ACTIVITY
Among the lines of the listing below, retype exactly those from the one containing "At what coordinates should I click to accomplish: Check" through the one containing "Task: Open the hamburger menu in title bar", both included. Do not include pictures.
- - -
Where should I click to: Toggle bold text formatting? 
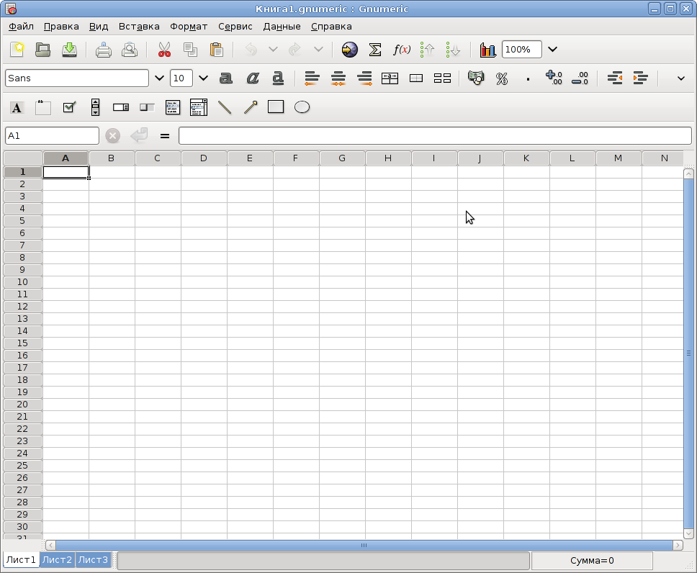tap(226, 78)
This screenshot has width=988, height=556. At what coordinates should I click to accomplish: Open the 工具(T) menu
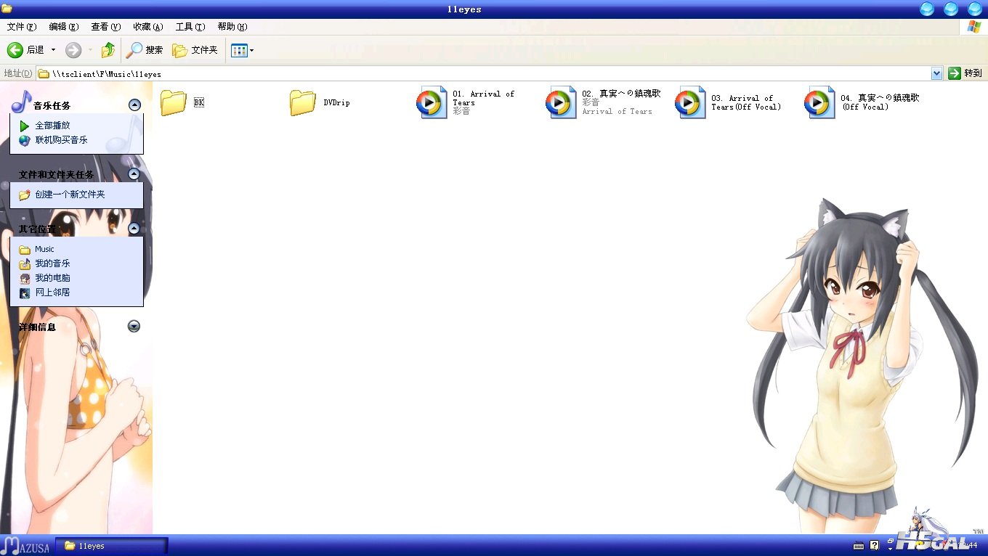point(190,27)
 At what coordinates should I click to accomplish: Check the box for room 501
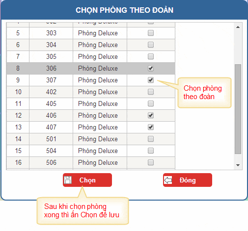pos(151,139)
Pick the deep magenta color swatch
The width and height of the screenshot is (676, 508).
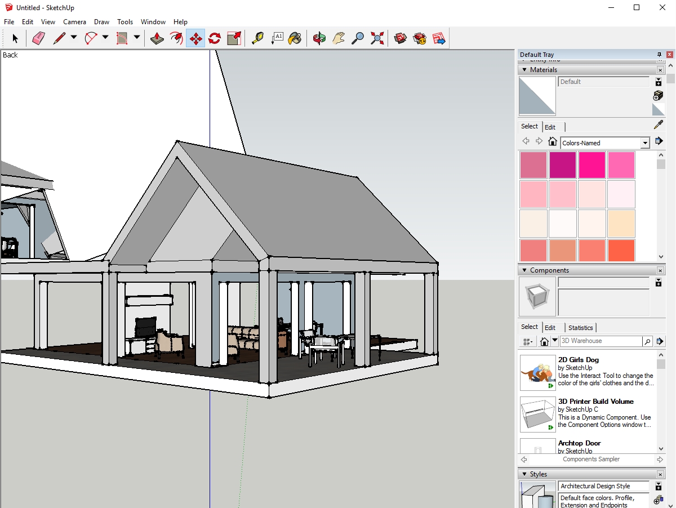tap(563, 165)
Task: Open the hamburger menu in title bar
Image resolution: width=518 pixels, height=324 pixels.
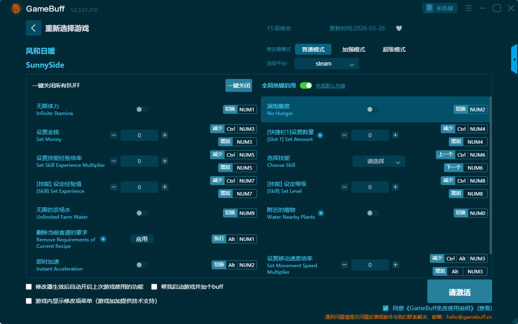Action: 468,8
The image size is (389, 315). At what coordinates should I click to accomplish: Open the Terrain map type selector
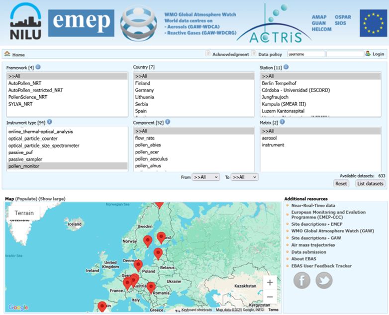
- - -
RESULT
 At what coordinates should I click to accomplish: Check the box for room 501
pos(151,139)
Pick the deep magenta color swatch
The width and height of the screenshot is (676, 508).
tap(563, 165)
Task: Open the hamburger menu in title bar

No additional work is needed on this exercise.